O Partido Trabalhista cede ao racismo – jogando o jogo da extrema direita
As falácias do trabalhismo inglês fortalecem os reacionários no país
Quando Keir Starmer concorreu à liderança do Partido Trabalhista em 2020, após a renúncia de Jeremy Corbyn, seu slogan era “Outro Mundo é Possível”. Era um aceno aos ideais e à esperança do movimento anticapitalista do final dos anos 1990 e início dos 2000, antes que o 11 de setembro tornasse nosso mundo mais reacionário, mais perigoso, mais cínico. Como parte de sua candidatura à liderança, para conquistar uma base que havia acabado de eleger Corbyn duas vezes, Starmer fez um discurso no qual apresentou sua visão sobre imigração: “Recebemos bem os migrantes, não os usamos como bodes expiatórios. Salários baixos, moradias precárias, serviços públicos ruins, não são culpa dos migrantes… precisamos defender os benefícios da migração”.

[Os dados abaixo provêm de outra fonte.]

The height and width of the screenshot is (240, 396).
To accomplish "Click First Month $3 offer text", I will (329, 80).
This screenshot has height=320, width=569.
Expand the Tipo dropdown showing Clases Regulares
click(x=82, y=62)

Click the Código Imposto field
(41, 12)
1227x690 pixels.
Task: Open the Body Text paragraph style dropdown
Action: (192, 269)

Música para os ouvidos da esquerda – que trava uma batalha diária contra a imprensa de direita, os fascistas e a direita política, que vivem repetindo que todos os nossos problemas são, em última instância, causados pela migração em massa.

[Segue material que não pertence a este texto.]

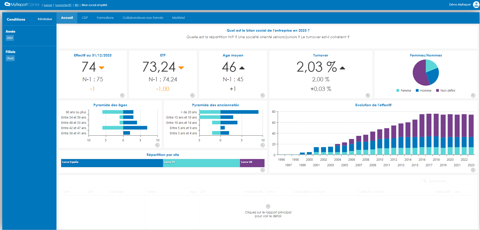Toggle Homme legend entry in pie chart
Screen dimensions: 480x230
424,91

Não é surpresa, é claro, ver Starmer recuar totalmente nessa questão diante do crescimento do voto no Reform. Starmer não tem princípios, nem espinha dorsal, nem código moral. Seu único interesse é o poder – e exercer o poder apenas para manter um status quo em colapso.
O discurso de Starmer serviu para promover o novo “white paper” sobre imigração – na prática, uma bandeira branca diante do racismo que reduziu a agenda política do Labour (Trabalhista) à do Reform. Nigel Farage teve uma performance de estadista no Parlamento, sem vanglória ou provocação, apenas reconhecendo que Starmer estava agora no caminho certo, mas poderia ir um pouco além – como declarar estado de emergência na fronteira, por exemplo. Não se surpreenda se isso acontecer antes do fim desta legislatura.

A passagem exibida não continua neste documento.